--- INPUT ---
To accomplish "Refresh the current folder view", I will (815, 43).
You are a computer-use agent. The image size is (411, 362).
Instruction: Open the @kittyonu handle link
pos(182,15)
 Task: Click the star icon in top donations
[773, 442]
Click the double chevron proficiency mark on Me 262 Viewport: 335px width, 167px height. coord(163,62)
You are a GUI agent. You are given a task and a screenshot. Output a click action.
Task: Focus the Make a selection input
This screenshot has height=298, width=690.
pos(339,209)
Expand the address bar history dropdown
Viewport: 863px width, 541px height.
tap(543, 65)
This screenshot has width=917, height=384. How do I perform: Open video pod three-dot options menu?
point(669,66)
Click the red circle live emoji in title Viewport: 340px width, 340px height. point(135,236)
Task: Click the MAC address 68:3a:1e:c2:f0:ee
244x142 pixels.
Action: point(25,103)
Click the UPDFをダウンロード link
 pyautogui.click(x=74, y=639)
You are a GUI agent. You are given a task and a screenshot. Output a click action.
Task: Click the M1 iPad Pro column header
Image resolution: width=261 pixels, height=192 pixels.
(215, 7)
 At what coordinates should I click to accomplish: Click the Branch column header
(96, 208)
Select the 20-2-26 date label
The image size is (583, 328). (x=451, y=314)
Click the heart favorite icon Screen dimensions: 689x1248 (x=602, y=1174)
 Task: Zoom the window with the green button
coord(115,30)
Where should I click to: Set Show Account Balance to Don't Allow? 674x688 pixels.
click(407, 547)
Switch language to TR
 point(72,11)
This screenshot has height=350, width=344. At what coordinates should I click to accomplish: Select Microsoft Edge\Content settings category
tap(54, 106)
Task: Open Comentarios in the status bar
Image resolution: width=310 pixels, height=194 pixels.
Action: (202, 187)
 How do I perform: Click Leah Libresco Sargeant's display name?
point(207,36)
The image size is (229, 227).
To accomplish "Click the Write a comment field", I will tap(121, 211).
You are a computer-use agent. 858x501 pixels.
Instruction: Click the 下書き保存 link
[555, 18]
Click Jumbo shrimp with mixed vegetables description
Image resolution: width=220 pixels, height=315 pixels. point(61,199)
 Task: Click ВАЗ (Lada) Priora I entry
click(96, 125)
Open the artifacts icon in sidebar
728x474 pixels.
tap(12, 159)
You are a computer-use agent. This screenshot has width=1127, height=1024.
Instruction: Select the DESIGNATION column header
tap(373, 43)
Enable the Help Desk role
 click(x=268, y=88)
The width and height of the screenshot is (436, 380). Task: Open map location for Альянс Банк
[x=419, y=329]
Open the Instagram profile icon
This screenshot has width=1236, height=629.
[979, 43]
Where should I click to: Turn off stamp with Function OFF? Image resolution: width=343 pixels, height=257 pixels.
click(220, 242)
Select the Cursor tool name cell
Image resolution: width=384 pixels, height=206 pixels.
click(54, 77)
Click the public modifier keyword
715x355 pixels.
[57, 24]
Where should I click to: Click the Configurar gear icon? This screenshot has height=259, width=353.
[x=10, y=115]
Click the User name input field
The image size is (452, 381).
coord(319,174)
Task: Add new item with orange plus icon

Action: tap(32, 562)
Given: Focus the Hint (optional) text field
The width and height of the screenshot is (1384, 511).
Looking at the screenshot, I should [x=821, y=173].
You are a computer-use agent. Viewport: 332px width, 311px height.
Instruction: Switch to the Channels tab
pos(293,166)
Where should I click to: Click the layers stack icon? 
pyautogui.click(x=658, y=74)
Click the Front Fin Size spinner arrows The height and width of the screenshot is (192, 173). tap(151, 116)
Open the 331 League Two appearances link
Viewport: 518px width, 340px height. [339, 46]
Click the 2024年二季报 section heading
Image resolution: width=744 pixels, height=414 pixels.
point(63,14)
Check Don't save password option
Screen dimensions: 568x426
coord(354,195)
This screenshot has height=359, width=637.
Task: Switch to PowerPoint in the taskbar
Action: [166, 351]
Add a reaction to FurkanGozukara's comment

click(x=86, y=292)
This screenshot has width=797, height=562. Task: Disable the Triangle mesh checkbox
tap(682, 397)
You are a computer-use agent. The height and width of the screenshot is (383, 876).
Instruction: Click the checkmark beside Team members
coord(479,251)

--- TASK TO COMPLETE ---
A word-for-word copy of the lines from the one with "Task: Click ВАЗ (Lada) Priora I entry" through the end of the listing is what should be returned.

--- TASK SOLUTION ---
 Task: Click ВАЗ (Lada) Priora I entry
click(96, 125)
Open the artifacts icon in sidebar
728x474 pixels.
tap(12, 159)
You are a computer-use agent. This screenshot has width=1127, height=1024.
Instruction: Select the DESIGNATION column header
tap(373, 43)
Enable the Help Desk role
 click(x=268, y=88)
The width and height of the screenshot is (436, 380). Task: Open map location for Альянс Банк
[x=419, y=329]
Open the Instagram profile icon
This screenshot has width=1236, height=629.
[979, 43]
Where should I click to: Turn off stamp with Function OFF? Image resolution: width=343 pixels, height=257 pixels.
click(220, 242)
Select the Cursor tool name cell
Image resolution: width=384 pixels, height=206 pixels.
click(54, 77)
Click the public modifier keyword
715x355 pixels.
[57, 24]
Where should I click to: Click the Configurar gear icon? This screenshot has height=259, width=353.
[x=10, y=115]
Click the User name input field
The image size is (452, 381).
coord(319,174)
Task: Add new item with orange plus icon

Action: tap(32, 562)
Given: Focus the Hint (optional) text field
The width and height of the screenshot is (1384, 511).
Looking at the screenshot, I should [x=821, y=173].
You are a computer-use agent. Viewport: 332px width, 311px height.
Instruction: Switch to the Channels tab
pos(293,166)
Where should I click to: Click the layers stack icon? 
pyautogui.click(x=658, y=74)
Click the Front Fin Size spinner arrows The height and width of the screenshot is (192, 173). tap(151, 116)
Open the 331 League Two appearances link
Viewport: 518px width, 340px height. [339, 46]
Click the 2024年二季报 section heading
Image resolution: width=744 pixels, height=414 pixels.
point(63,14)
Check Don't save password option
Screen dimensions: 568x426
coord(354,195)
This screenshot has height=359, width=637.
Task: Switch to PowerPoint in the taskbar
Action: [166, 351]
Add a reaction to FurkanGozukara's comment

click(x=86, y=292)
This screenshot has width=797, height=562. Task: Disable the Triangle mesh checkbox
tap(682, 397)
You are a computer-use agent. The height and width of the screenshot is (383, 876).
Instruction: Click the checkmark beside Team members
coord(479,251)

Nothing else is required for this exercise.